▶ **Task**:
Where the line containing "Click the paragraph" appears in the records below, begin there and output each line verbatim through the last line.
** Opening Records for this task block **
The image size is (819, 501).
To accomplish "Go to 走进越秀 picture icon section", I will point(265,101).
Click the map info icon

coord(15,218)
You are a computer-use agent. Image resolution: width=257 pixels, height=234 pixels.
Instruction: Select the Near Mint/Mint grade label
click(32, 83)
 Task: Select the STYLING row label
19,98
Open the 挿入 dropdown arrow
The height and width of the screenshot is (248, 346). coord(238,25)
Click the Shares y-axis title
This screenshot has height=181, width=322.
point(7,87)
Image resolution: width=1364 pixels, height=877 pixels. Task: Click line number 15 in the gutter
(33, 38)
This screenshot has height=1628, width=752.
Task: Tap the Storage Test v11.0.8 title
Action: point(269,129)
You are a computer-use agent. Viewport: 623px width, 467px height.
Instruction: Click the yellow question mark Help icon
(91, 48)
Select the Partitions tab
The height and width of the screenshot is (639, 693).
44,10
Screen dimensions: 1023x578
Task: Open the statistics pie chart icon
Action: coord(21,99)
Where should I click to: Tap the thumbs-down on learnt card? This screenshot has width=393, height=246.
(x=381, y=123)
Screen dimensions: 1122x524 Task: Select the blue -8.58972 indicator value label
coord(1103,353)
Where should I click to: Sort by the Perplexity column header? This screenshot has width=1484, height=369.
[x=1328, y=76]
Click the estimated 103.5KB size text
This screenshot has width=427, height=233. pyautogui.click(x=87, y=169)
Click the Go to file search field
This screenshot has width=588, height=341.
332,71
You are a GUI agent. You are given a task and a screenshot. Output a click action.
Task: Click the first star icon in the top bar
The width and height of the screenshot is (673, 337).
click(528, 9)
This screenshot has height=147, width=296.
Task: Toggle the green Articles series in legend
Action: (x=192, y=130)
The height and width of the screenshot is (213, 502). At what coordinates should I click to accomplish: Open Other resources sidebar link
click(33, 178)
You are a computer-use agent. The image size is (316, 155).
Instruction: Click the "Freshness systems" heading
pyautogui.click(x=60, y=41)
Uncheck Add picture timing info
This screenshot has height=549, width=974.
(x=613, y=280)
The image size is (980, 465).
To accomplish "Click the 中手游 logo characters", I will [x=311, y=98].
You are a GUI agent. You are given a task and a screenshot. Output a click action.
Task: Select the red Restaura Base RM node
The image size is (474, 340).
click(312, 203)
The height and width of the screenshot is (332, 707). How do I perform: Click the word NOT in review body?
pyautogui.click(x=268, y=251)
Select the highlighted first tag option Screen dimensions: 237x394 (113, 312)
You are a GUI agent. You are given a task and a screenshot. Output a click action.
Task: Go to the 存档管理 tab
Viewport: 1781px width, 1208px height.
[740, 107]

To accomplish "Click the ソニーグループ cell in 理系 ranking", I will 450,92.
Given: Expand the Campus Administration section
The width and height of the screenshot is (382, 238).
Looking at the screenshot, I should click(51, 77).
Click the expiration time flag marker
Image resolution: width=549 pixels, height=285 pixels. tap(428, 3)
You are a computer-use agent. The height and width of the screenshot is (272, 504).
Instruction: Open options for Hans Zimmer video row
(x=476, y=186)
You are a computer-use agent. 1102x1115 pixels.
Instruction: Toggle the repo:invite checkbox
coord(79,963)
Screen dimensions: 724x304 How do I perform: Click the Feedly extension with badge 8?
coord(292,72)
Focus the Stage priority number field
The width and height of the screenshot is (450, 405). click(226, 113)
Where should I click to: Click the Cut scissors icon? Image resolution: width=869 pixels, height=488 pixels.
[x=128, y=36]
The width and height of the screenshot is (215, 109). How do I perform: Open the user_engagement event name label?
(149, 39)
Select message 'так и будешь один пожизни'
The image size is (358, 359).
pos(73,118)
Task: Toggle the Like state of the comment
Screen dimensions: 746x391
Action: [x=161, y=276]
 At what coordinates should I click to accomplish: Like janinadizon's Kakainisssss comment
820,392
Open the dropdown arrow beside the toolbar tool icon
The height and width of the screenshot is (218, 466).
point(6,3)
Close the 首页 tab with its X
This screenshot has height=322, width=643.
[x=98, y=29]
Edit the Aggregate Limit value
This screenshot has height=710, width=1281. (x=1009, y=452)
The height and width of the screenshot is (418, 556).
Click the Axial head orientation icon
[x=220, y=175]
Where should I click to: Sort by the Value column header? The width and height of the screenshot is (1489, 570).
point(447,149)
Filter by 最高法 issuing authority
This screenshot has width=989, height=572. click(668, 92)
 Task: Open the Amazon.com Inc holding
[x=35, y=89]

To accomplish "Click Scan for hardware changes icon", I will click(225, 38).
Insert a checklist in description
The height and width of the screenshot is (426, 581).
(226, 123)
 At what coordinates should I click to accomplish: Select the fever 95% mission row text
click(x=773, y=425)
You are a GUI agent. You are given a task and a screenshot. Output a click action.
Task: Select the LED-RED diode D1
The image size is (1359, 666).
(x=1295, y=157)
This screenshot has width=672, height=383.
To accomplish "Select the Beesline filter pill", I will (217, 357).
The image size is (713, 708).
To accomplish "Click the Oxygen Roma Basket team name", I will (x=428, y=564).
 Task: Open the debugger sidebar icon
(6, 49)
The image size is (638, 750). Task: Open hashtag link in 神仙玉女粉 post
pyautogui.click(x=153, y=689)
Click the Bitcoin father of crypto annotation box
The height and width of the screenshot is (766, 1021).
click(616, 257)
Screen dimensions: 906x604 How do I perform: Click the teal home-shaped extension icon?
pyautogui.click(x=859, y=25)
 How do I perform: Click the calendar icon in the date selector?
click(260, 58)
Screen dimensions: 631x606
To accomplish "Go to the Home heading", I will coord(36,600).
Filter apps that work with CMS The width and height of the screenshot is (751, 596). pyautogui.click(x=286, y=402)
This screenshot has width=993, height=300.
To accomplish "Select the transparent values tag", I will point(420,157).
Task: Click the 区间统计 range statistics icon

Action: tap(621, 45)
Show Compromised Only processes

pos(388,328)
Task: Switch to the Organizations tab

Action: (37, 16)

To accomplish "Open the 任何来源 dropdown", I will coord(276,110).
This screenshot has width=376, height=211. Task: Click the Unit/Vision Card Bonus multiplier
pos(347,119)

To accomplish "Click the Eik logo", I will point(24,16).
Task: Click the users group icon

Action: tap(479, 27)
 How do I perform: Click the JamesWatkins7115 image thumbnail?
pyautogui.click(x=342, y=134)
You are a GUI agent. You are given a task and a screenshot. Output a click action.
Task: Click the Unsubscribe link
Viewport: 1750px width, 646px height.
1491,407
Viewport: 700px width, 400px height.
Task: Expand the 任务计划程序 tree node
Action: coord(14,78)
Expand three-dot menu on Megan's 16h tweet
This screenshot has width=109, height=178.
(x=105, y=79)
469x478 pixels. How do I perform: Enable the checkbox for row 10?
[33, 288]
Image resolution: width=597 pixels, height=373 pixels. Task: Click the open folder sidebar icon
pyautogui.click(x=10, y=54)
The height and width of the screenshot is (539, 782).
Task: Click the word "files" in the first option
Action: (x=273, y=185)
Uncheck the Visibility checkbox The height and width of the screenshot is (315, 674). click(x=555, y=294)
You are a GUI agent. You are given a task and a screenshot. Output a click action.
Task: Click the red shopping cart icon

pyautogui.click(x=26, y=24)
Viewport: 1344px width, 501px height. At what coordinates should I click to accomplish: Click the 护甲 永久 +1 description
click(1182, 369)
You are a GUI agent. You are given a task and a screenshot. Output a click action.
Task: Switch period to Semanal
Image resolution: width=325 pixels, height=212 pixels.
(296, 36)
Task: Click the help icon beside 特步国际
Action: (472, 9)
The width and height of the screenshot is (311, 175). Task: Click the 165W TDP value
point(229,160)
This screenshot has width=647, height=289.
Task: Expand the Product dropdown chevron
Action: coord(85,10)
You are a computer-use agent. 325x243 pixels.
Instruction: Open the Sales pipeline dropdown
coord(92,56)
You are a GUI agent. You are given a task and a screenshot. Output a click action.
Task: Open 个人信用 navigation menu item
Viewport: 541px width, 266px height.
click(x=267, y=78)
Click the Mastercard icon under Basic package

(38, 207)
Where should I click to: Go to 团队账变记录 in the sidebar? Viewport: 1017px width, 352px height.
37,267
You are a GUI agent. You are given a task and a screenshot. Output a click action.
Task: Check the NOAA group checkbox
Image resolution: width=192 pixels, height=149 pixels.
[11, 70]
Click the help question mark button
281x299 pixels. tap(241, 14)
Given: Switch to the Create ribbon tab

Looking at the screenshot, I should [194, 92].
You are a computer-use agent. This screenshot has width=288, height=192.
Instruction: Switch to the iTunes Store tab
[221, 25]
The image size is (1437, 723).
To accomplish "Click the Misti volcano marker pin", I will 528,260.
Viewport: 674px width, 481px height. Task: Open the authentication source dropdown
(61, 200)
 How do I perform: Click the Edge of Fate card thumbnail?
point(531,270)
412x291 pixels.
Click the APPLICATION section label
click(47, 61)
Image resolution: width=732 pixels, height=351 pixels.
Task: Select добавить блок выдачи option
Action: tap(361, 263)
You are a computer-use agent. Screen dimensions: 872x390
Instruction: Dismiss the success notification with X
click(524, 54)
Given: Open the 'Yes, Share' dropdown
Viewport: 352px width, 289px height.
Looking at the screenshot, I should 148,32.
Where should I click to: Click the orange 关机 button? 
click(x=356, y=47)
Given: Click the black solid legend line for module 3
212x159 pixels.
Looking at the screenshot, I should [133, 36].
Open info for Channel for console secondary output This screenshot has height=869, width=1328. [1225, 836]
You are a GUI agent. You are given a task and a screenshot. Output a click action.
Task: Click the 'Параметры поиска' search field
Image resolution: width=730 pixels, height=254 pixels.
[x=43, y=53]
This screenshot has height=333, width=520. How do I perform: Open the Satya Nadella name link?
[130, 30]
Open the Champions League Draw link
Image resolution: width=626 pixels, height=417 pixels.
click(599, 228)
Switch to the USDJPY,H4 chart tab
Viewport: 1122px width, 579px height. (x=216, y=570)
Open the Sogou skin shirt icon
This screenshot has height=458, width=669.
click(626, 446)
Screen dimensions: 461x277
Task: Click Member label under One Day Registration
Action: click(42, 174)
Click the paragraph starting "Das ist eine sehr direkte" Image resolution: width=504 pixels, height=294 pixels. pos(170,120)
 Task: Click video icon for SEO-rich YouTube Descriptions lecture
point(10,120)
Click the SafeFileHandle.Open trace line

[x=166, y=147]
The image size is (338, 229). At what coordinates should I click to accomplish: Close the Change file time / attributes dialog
** Closing Records for this task block **
▶ **Problem solution**:
Click the paragraph starting "Das ist eine sehr direkte" Image resolution: width=504 pixels, height=294 pixels. pos(170,120)
 Task: Click video icon for SEO-rich YouTube Descriptions lecture
point(10,120)
Click the SafeFileHandle.Open trace line

[x=166, y=147]
The image size is (338, 229). At what coordinates should I click to accomplish: Close the Change file time / attributes dialog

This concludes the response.